MATERIAL FOR THE TASK ▸
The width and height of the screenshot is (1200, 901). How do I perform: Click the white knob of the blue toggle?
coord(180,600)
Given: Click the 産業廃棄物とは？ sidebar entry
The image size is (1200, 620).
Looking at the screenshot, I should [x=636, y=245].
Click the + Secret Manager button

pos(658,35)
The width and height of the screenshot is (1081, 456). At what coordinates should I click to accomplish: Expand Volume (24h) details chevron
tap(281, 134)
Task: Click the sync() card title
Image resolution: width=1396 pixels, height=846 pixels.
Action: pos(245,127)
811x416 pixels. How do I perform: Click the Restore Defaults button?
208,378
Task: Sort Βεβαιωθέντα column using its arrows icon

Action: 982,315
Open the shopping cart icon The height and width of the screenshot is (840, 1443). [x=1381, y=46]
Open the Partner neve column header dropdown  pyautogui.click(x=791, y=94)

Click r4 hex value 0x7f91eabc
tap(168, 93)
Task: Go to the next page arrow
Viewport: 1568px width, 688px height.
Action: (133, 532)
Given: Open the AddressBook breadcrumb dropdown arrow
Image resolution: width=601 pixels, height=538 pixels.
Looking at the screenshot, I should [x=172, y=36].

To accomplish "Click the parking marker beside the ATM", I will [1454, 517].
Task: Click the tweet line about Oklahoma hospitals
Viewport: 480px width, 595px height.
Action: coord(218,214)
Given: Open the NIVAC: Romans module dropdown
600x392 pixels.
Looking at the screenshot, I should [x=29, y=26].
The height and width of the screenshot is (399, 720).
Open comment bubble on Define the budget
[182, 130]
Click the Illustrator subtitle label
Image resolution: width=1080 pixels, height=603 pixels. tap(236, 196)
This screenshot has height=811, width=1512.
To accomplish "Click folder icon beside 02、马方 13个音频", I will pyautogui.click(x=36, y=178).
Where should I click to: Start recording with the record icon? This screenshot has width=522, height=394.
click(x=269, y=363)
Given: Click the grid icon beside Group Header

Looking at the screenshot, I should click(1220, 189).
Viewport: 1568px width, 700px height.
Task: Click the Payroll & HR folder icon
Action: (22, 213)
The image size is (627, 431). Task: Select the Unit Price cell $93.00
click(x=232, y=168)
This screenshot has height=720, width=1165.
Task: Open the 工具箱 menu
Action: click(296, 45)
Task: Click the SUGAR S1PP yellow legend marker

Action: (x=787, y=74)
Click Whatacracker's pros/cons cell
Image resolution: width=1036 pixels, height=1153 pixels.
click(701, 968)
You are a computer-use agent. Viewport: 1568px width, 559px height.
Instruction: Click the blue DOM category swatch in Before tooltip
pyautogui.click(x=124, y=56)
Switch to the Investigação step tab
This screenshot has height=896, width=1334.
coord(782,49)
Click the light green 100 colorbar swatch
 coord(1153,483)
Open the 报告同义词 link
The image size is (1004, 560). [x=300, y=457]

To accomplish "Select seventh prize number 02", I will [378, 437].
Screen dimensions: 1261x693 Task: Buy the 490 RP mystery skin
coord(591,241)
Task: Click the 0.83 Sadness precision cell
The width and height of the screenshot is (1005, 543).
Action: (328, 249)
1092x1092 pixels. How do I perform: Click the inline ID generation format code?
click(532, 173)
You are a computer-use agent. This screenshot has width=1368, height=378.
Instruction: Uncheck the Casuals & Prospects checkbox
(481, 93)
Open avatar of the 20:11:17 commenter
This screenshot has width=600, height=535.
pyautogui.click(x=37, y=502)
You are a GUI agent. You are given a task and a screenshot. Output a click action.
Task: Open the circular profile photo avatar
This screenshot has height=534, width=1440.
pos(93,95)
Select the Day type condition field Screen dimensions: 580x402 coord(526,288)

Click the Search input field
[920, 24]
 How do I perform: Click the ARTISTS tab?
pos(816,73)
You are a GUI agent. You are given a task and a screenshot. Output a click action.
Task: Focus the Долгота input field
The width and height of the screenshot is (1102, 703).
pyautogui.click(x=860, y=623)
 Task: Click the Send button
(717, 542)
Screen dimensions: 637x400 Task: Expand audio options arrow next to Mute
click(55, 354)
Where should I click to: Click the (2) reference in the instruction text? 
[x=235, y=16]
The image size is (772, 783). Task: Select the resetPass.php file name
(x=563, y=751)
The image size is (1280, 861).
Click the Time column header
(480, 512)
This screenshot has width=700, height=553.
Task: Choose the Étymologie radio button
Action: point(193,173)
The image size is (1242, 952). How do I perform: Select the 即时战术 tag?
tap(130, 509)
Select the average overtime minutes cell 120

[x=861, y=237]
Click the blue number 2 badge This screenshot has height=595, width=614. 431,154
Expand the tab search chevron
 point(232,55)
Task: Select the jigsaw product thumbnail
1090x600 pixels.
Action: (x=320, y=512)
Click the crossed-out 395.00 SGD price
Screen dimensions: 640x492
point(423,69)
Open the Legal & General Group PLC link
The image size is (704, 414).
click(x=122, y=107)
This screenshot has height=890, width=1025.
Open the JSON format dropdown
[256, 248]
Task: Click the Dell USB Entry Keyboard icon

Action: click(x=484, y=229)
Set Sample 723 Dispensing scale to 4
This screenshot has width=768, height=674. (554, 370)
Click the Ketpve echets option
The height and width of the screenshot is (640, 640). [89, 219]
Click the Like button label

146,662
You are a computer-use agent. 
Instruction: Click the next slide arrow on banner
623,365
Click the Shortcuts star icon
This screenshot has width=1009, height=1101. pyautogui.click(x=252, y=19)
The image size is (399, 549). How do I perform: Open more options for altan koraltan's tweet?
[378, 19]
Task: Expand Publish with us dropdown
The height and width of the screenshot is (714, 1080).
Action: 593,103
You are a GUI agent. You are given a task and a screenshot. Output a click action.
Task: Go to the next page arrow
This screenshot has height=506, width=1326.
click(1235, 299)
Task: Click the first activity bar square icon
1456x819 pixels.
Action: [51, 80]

WORK ITEM ▸
Which lines of the listing contain the string "computer"? Copy every one of them.

YOUR RESPONSE ▸
You are a computer-use agent. Viewport: 1568px width, 559px height.
You are a computer-use agent. This screenshot has width=1368, height=378.
You are a computer-use agent. 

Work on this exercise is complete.